[[ Extract to read, beginning ]]

These examples underscore a key point: remittances are not destined to remain a safety net for household consumption. With the right policies, lower transfer costs, wider digital inclusion, diaspora bonds, and structured investment schemes they can be leveraged into broader development strategies that reinforce infrastructure, entrepreneurship, and even climate resilience.
Digital Highways: Narrowing the Costly Gap
Yet a central challenge persists. Sending money to Africa remains costly. According to the United Nations, in 2023 the global average cost of sending US $200 stood at 6.2 per cent, but for sub-Saharan Africa it was closer to 8 per cent, well above the Sustainable Development Goal target of reducing transfer costs to below 3 per cent by 2030. Mobile banking has helped narrow this gap, with digital remittance services often offering cheaper rates than traditional banks. But uneven access to digital infrastructure and financial literacy keeps many families reliant on informal and expensive channels.
Initiatives such as the Pan-African Payment and Settlement System (PAPSS), introduced under the African Continental Free Trade Area (AfCFTA), represent an important step towards lowering costs and creating more efficient cross-border payment corridors. If scaled successfully, such digital highways could transform remittances from isolated lifelines into integrated engines of financial inclusion.
Aid, Remittances and the Search for Balance
This raises an essential question: should Africa rely more heavily on remittances than on aid? The answer lies not in competition but in complementarity. Aid has financed schools, hospitals, and governance reforms that lay the groundwork for long-term stability. FDI has brought infrastructure, jobs, and technology transfer. But remittances provide what neither can: immediacy, stability, and direct impact at the household level.

[[ Extract to read, end ]]
[[ Records shown, beginning ]]

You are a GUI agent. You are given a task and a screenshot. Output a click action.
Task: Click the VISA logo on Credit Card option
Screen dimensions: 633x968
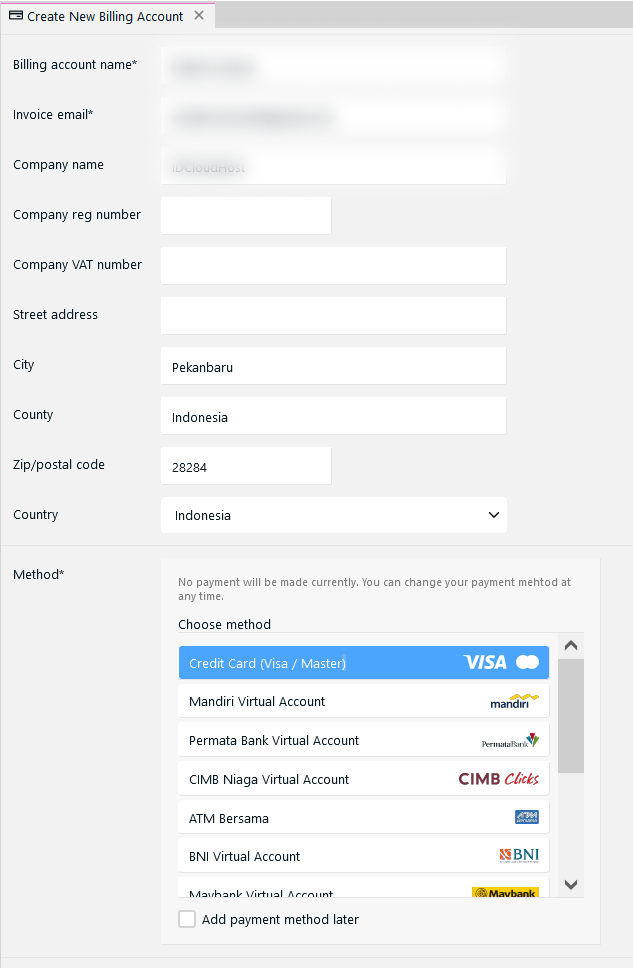click(x=485, y=662)
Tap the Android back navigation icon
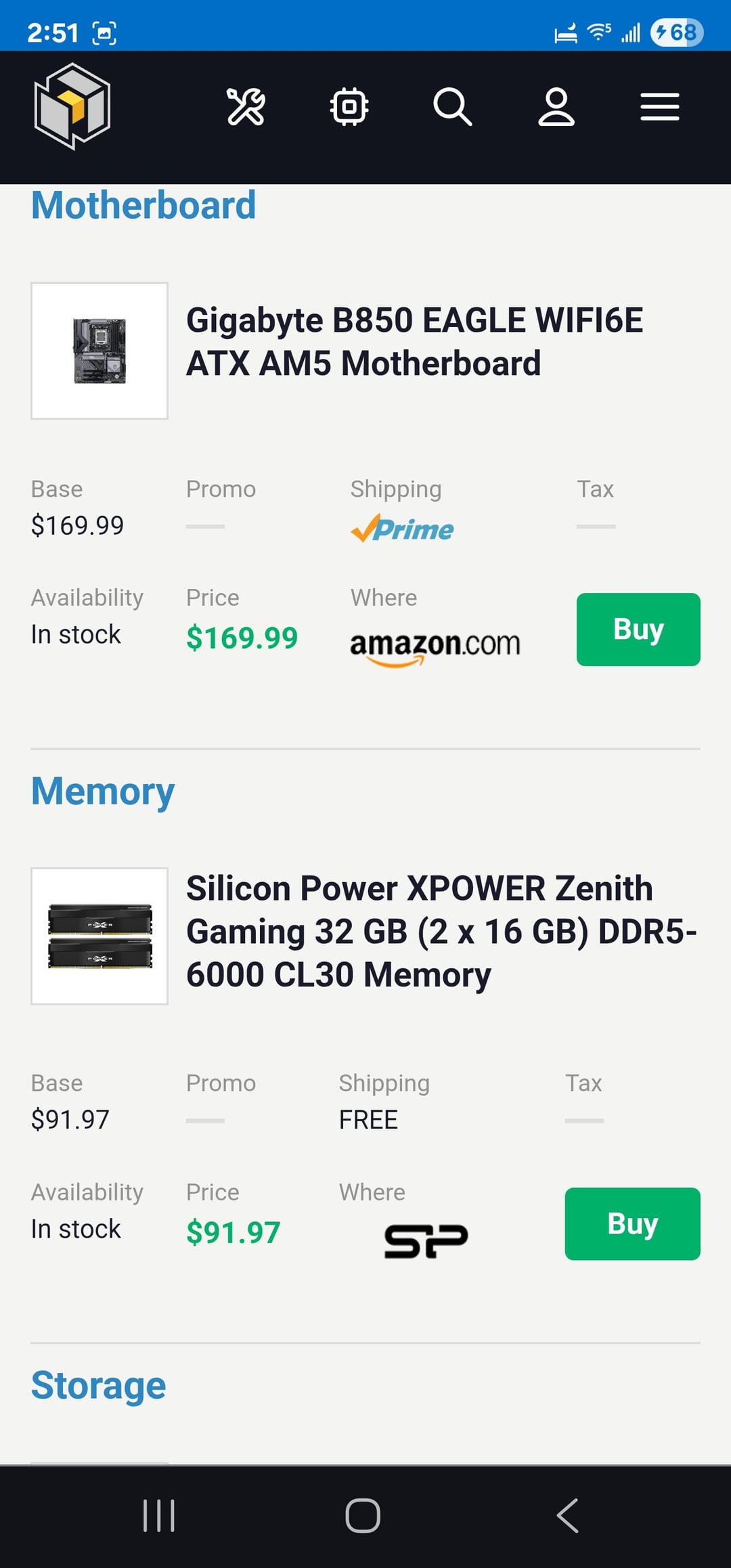The height and width of the screenshot is (1568, 731). click(x=567, y=1515)
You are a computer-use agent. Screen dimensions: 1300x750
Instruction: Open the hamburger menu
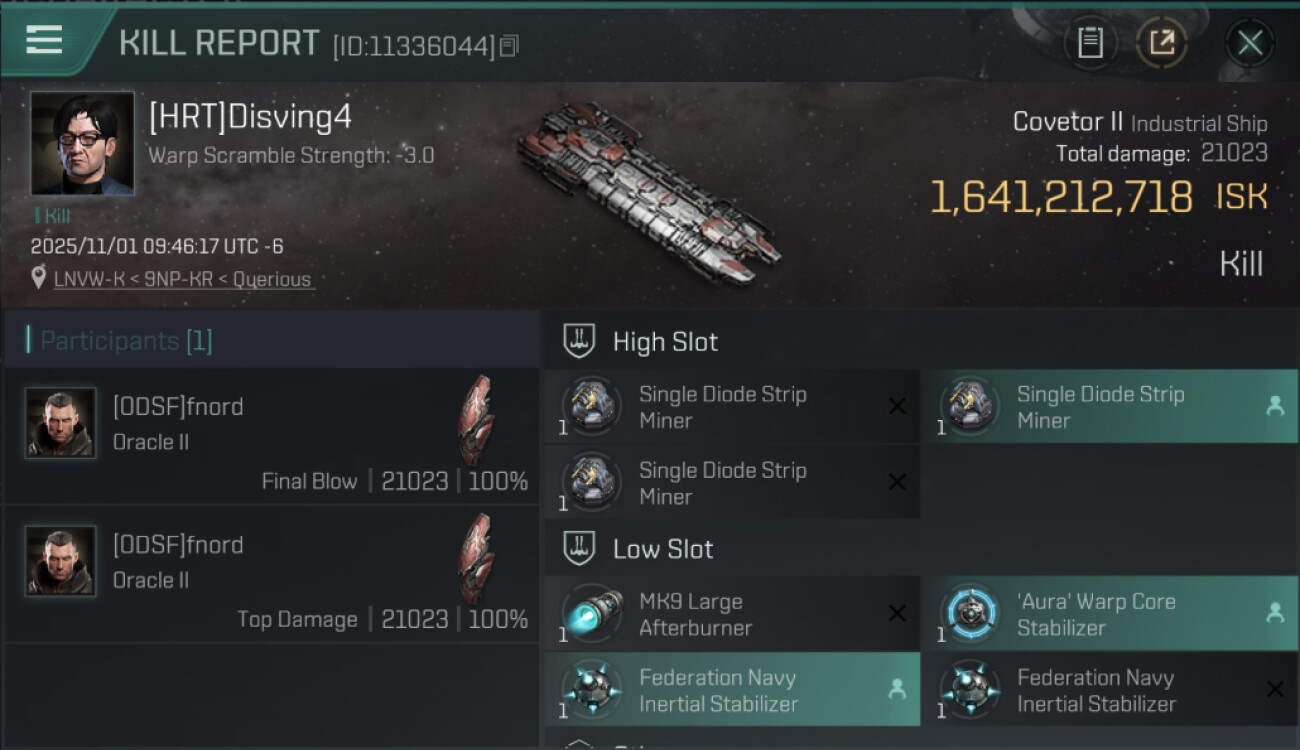tap(44, 40)
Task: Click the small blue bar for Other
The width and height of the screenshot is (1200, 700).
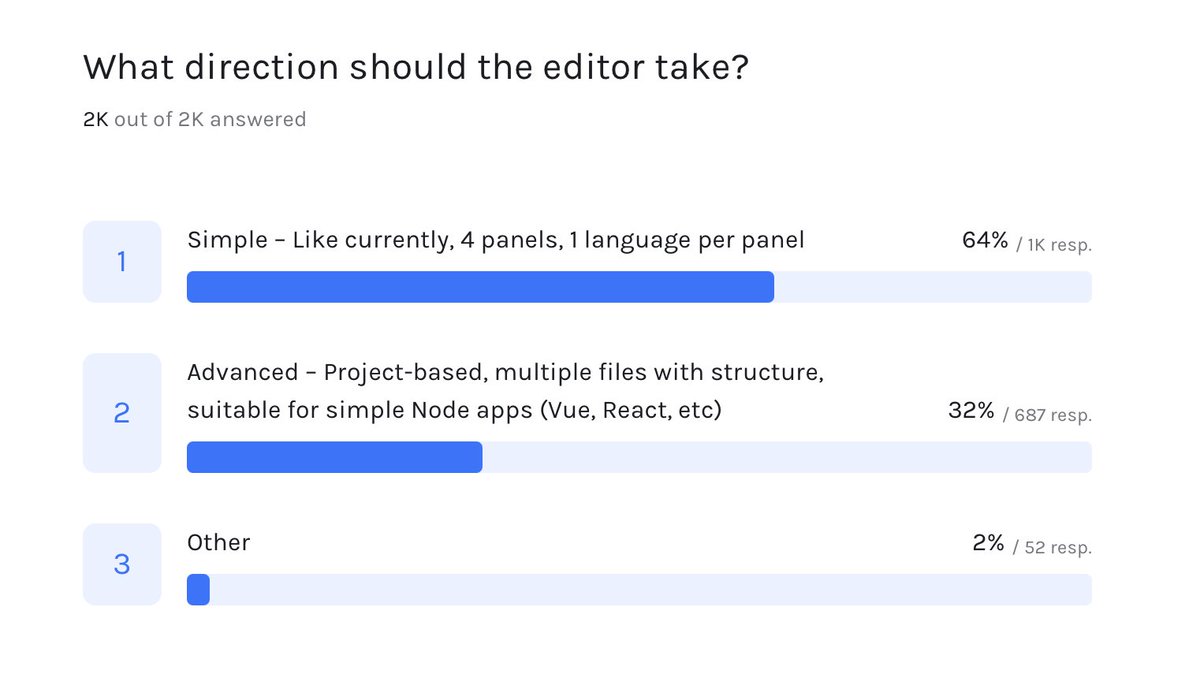Action: (x=198, y=589)
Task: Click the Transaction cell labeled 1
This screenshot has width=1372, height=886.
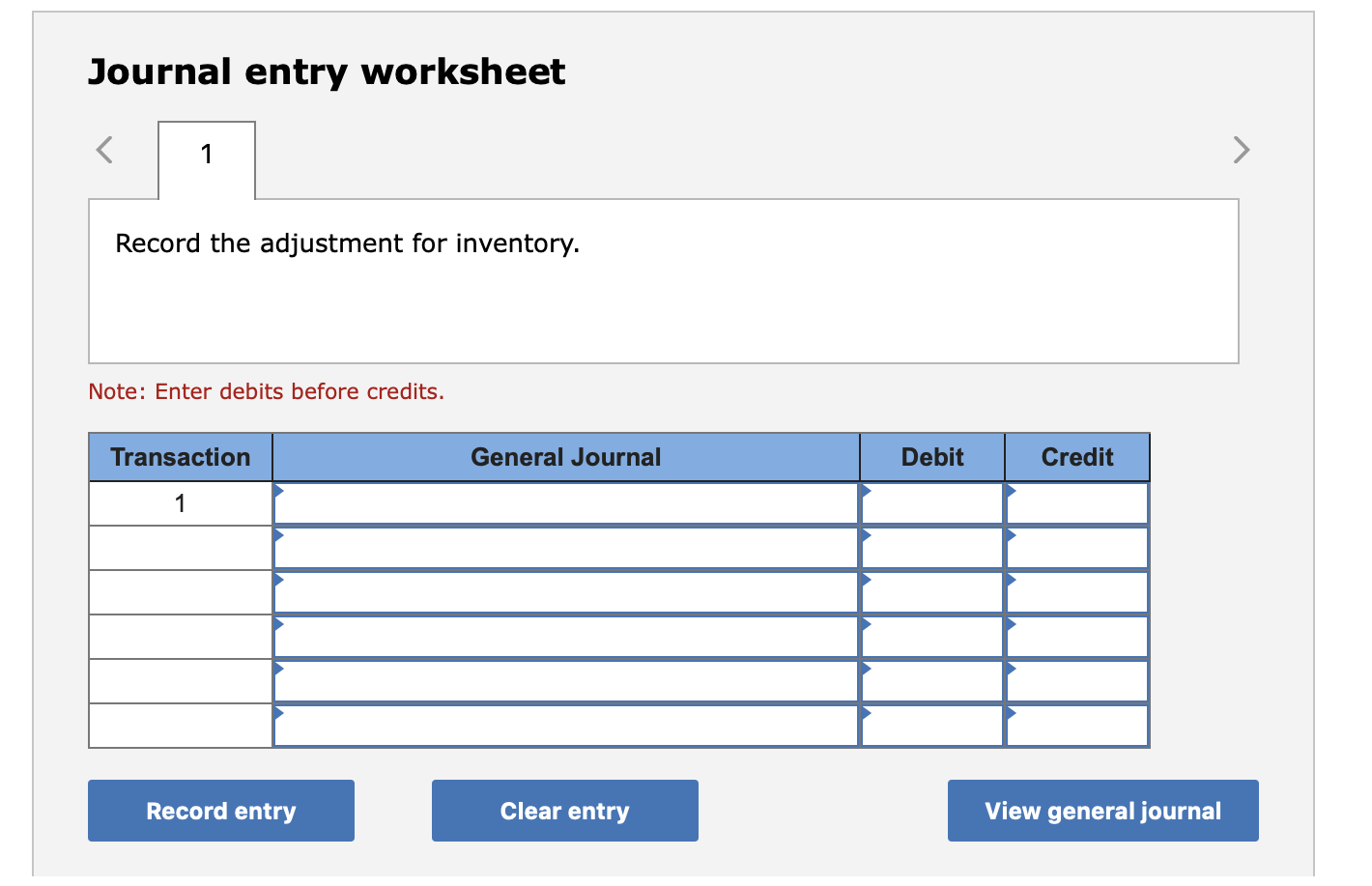Action: (180, 502)
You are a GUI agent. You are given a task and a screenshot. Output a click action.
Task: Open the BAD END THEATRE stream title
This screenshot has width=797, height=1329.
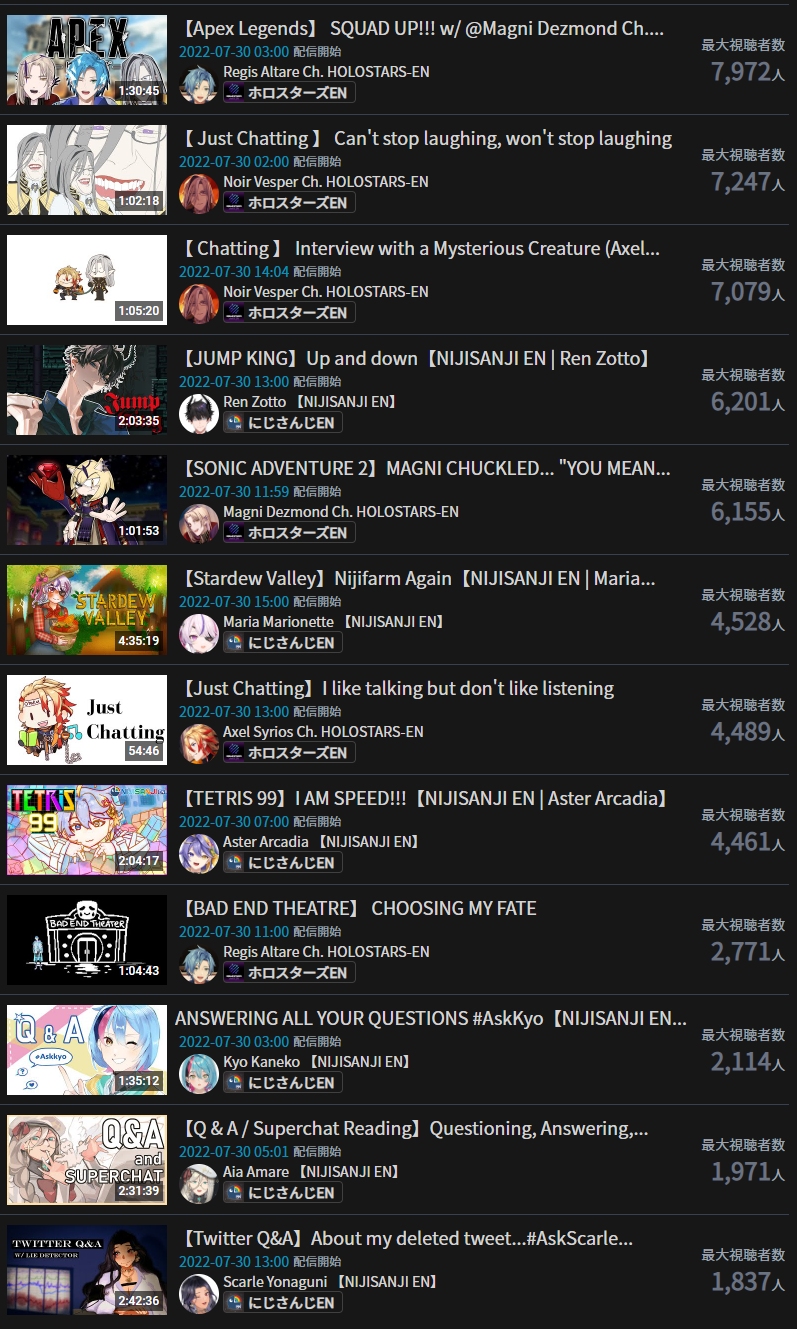point(358,908)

[[ Records shown, end ]]

Problem set:
1. Transcribe the part of the remittances passage that opens with the words containing "Digital Highways: Narrowing" and closes with "and expensive channels.".
2. Write the next part of the passage on remittances to Africa, picking up after its last sentence.
The rows above are separate from the passage on remittances to Africa.

Expected outputs:
1.
Digital Highways: Narrowing the Costly Gap
Yet a central challenge persists. Sending money to Africa remains costly. According to the United Nations, in 2023 the global average cost of sending US $200 stood at 6.2 per cent, but for sub-Saharan Africa it was closer to 8 per cent, well above the Sustainable Development Goal target of reducing transfer costs to below 3 per cent by 2030. Mobile banking has helped narrow this gap, with digital remittance services often offering cheaper rates than traditional banks. But uneven access to digital infrastructure and financial literacy keeps many families reliant on informal and expensive channels.

2.
The challenge for policymakers is therefore not to choose one over the other, but to design policies that integrate these flows. This means aligning aid and remittance strategies with the UN Sustainable Development Goals, encouraging productive use of diaspora capital, and reducing systemic leakages. Above all, it requires acknowledging that development is not built solely through donor generosity or corporate investment, but also through the sacrifices of ordinary migrants sending money home week after week.
Charting the Way Forward
For Africa to fully harness the power of remittances, several imperatives stand out. Transfer costs must fall, in line with global commitments. Regulatory frameworks should be strengthened to encourage formal transfers and protect consumers. Diaspora bonds and investment funds must be scaled up with transparency to win the trust of African migrants abroad. And perhaps most crucially, financial inclusion must be deepened so that remittances flow not only into consumption but also into productive savings, small businesses and community infrastructure.
If these steps are pursued, remittances will not simply remain a lifeline for struggling households. They will become part of a broader architecture of African self-reliance, complementing aid and investment while reinforcing the continent’s own agency in charting its development path.